The three leads--the rest of the actors here are basically bit players--have charm, which softens how unpleasantly the characters behave at times. The core of the film, of course, is the remarkable Zendaya, a Disney Channel veteran who, after a turn as a pop singer--my wife and I took our kid to see her at the Arizona State Fair more than a decade ago--has carved out a niche as a serious actor in stuff like Euphoria and the Spider-Man and Dune flicks. In Challengers her lissome beauty is balanced by a slouchy, imperious pugnacity. It's a true star turn.

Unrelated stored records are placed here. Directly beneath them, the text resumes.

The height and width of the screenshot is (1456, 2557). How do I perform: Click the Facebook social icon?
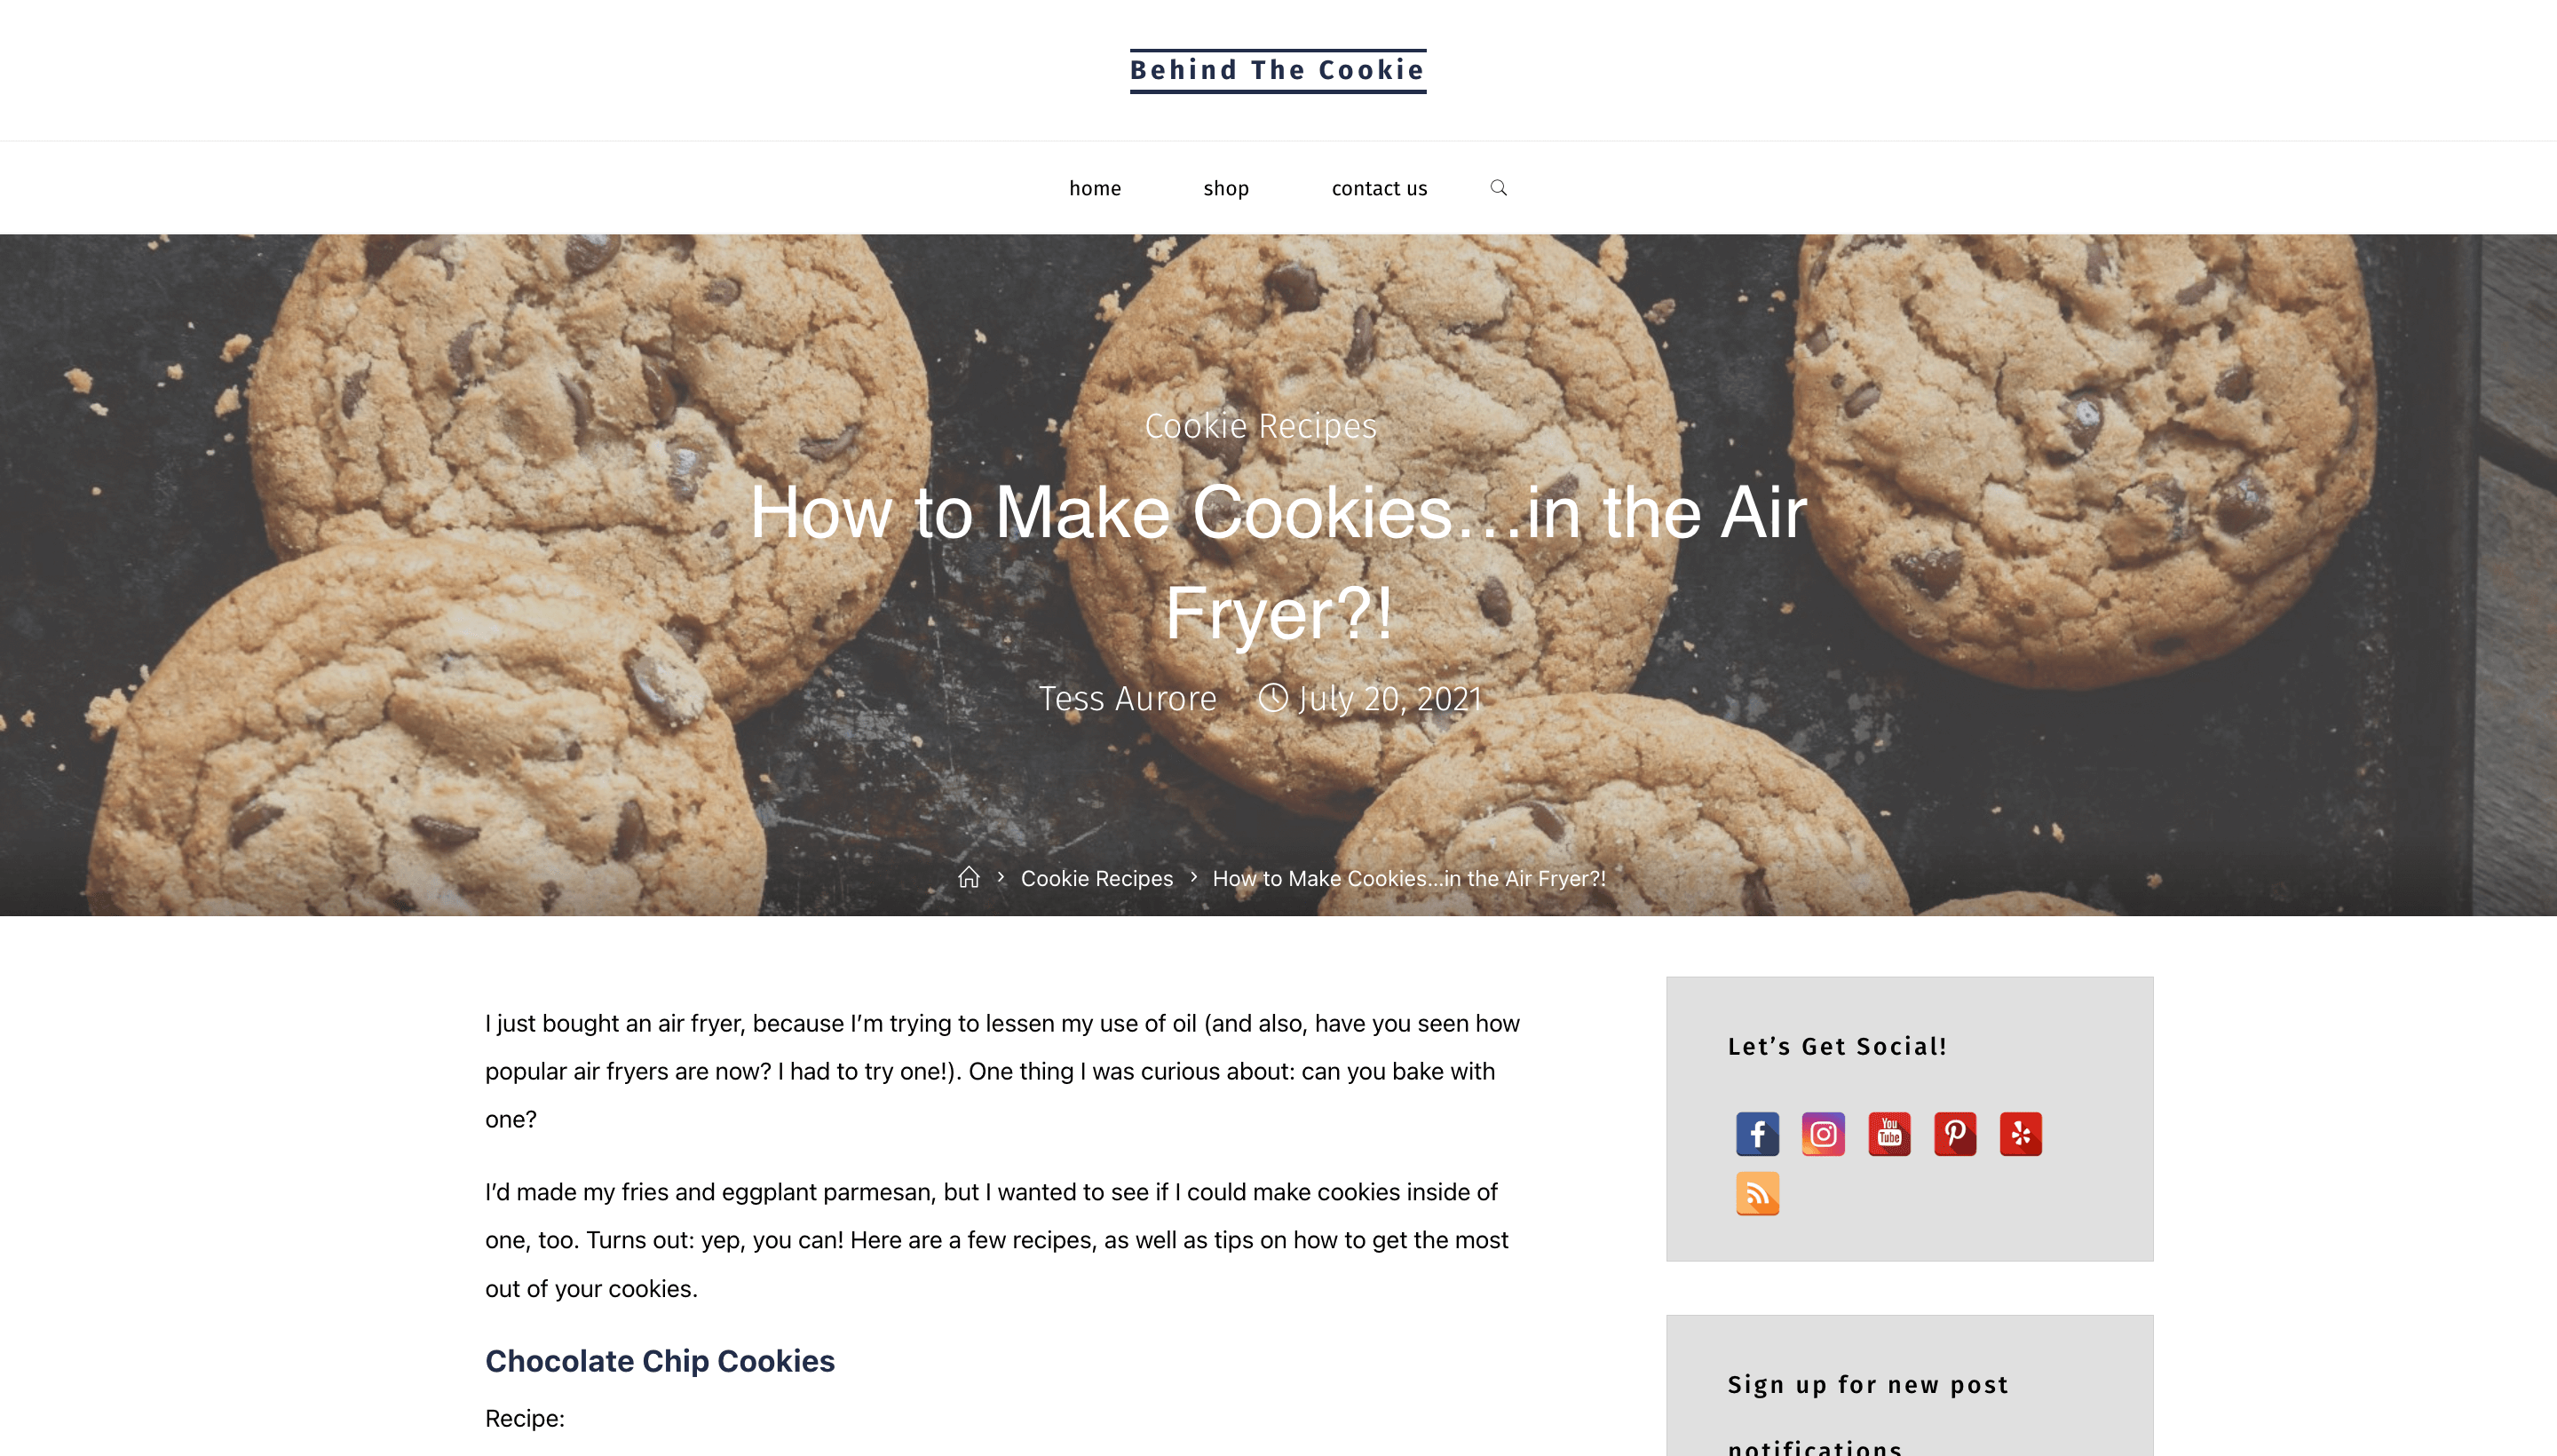(1756, 1133)
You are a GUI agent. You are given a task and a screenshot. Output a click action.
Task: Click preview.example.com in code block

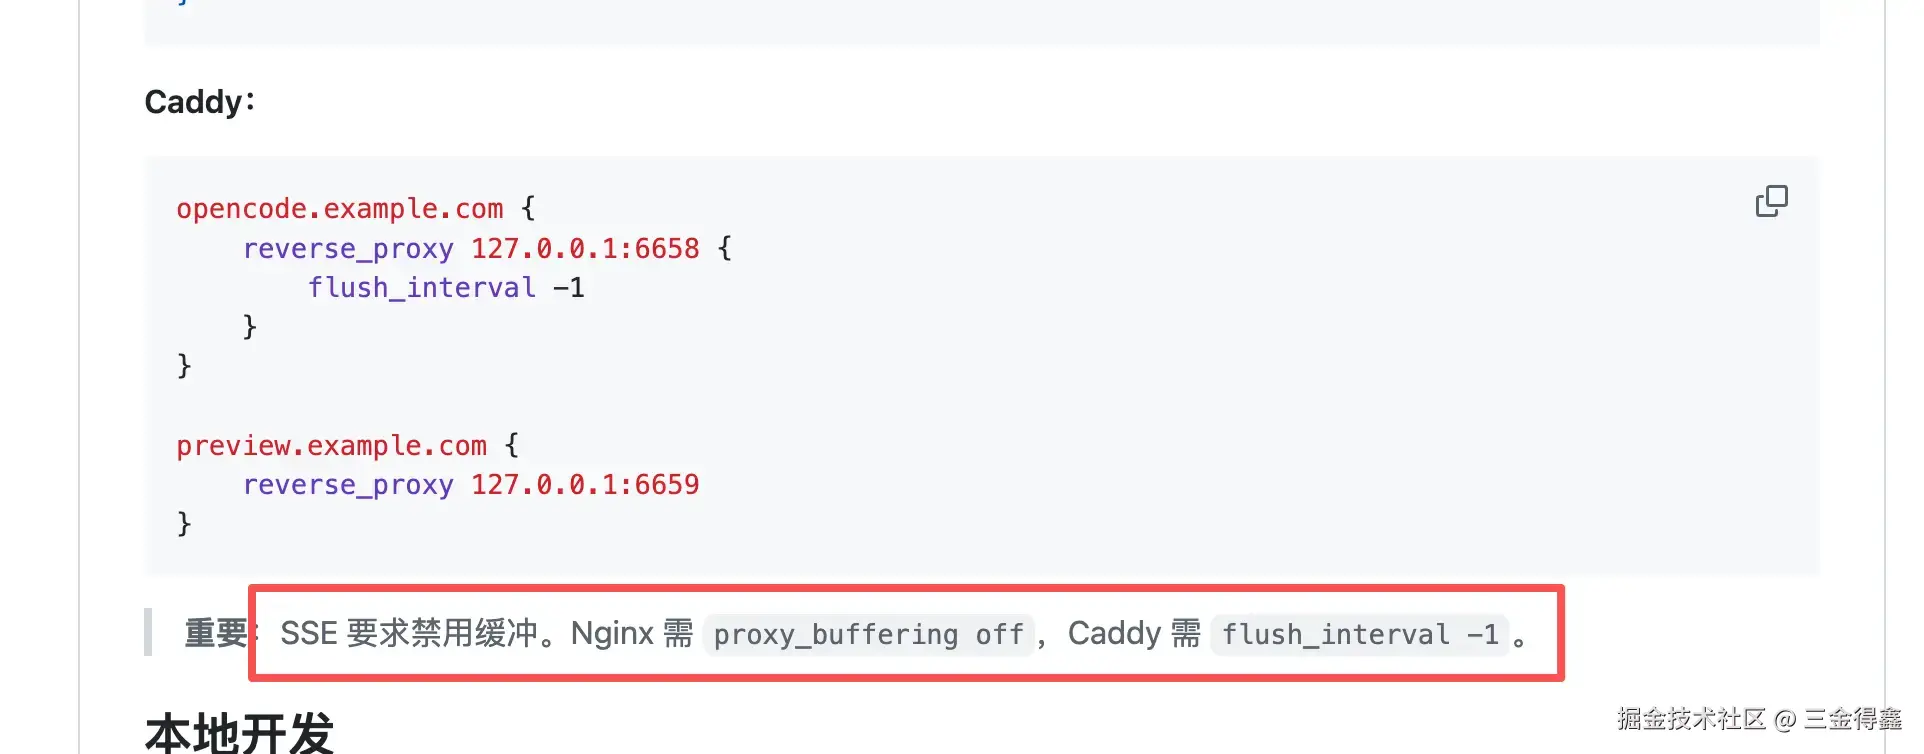332,446
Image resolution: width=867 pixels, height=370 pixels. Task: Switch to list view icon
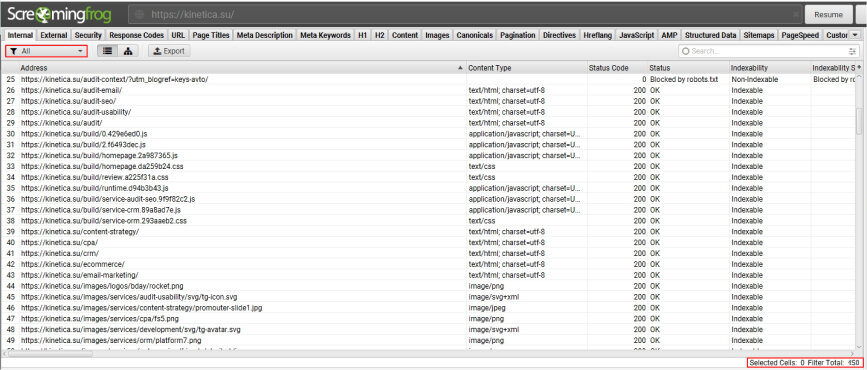click(107, 51)
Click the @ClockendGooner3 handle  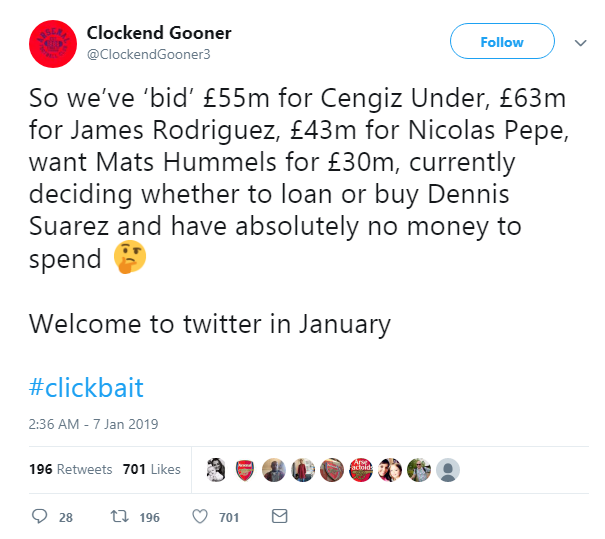point(148,54)
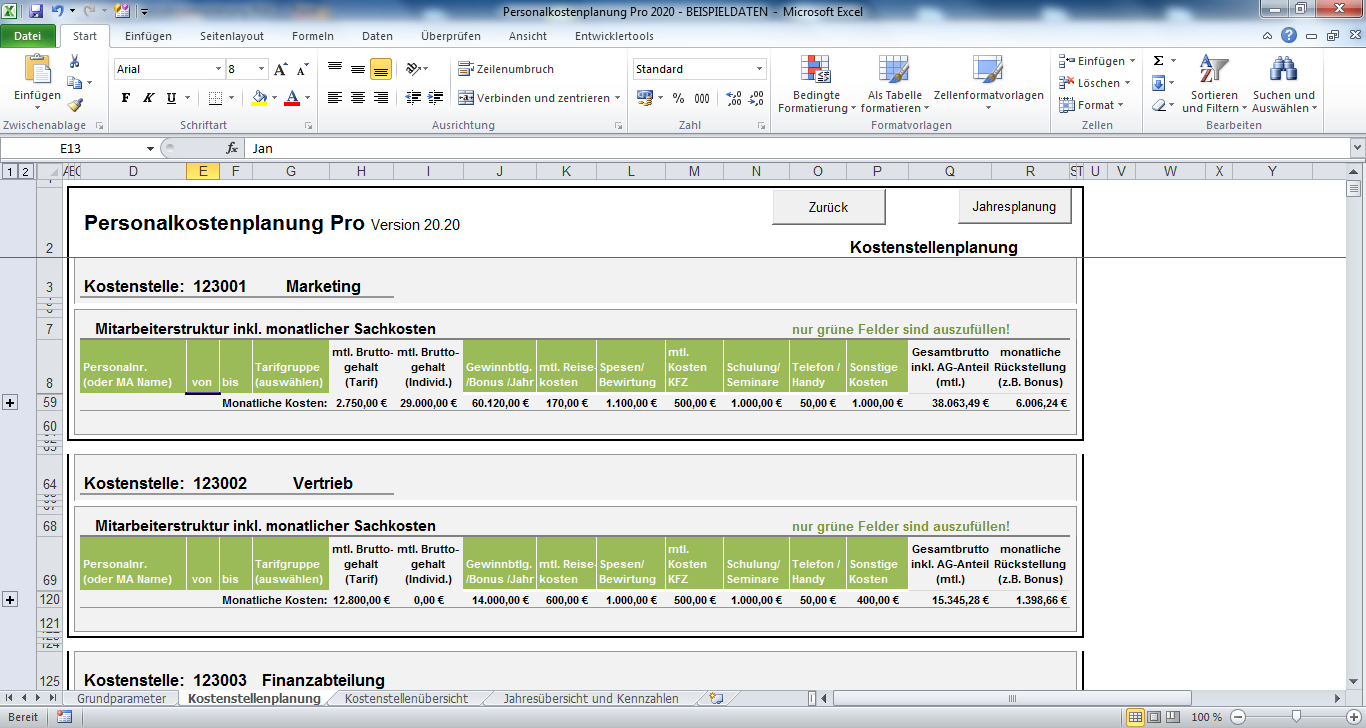The width and height of the screenshot is (1366, 728).
Task: Click the Jahresplanung button
Action: point(1014,207)
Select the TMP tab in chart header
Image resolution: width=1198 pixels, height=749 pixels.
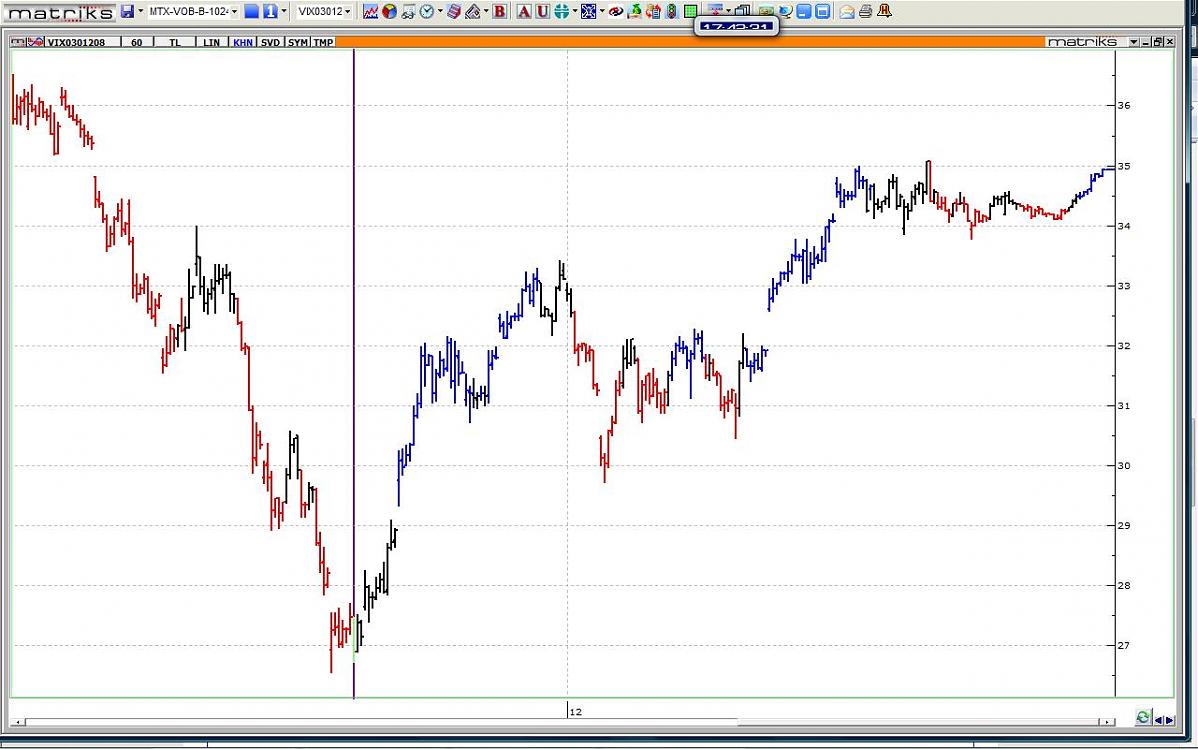(x=323, y=42)
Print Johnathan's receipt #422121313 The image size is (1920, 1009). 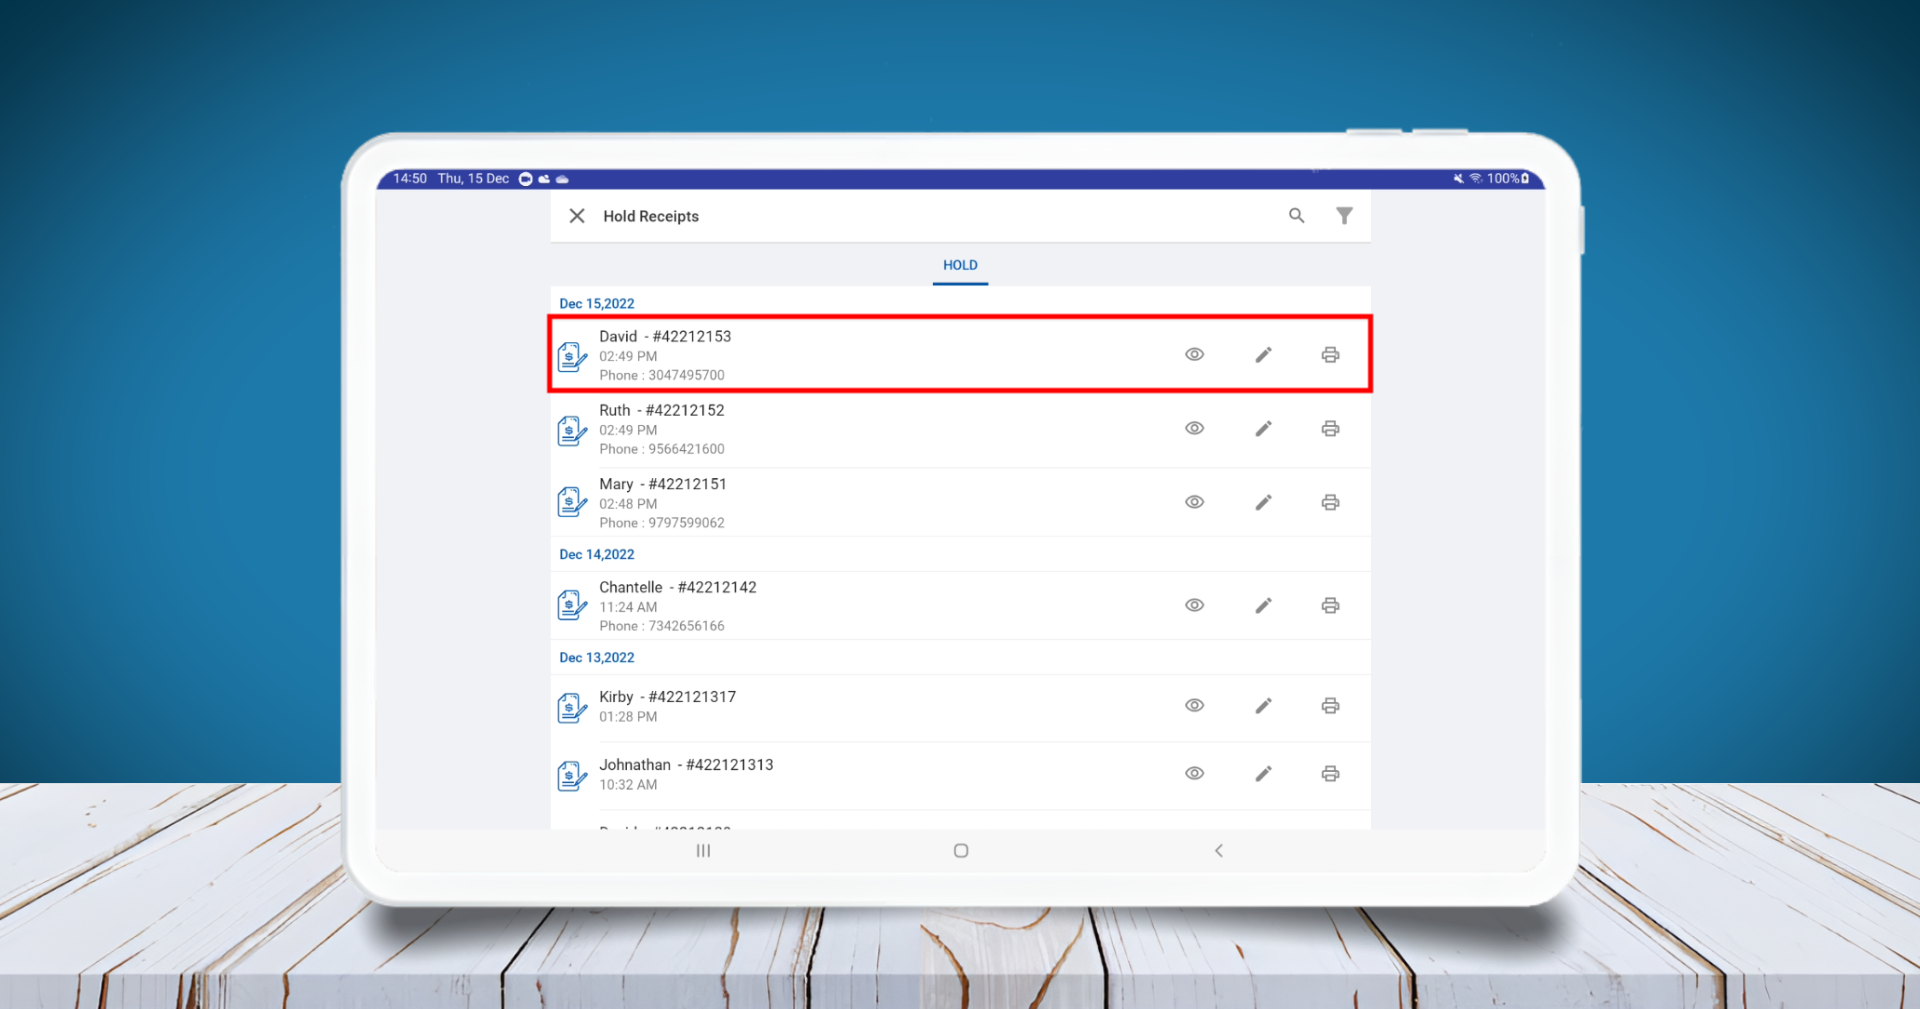(1330, 774)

The recurrent thumping techno music on the soundtrack verges on the unintentionally comedic at times. And Guadagnino allows the movie to get a bit operatic in the homestretch, with tortured scenes played out against wild windstorms and scandalous revelations telegraphed across the net before crucial serves in tournament play. But this feels right for a story about how our long-haul lives are shaped by the feverish melodramas we get caught up in as adolescents.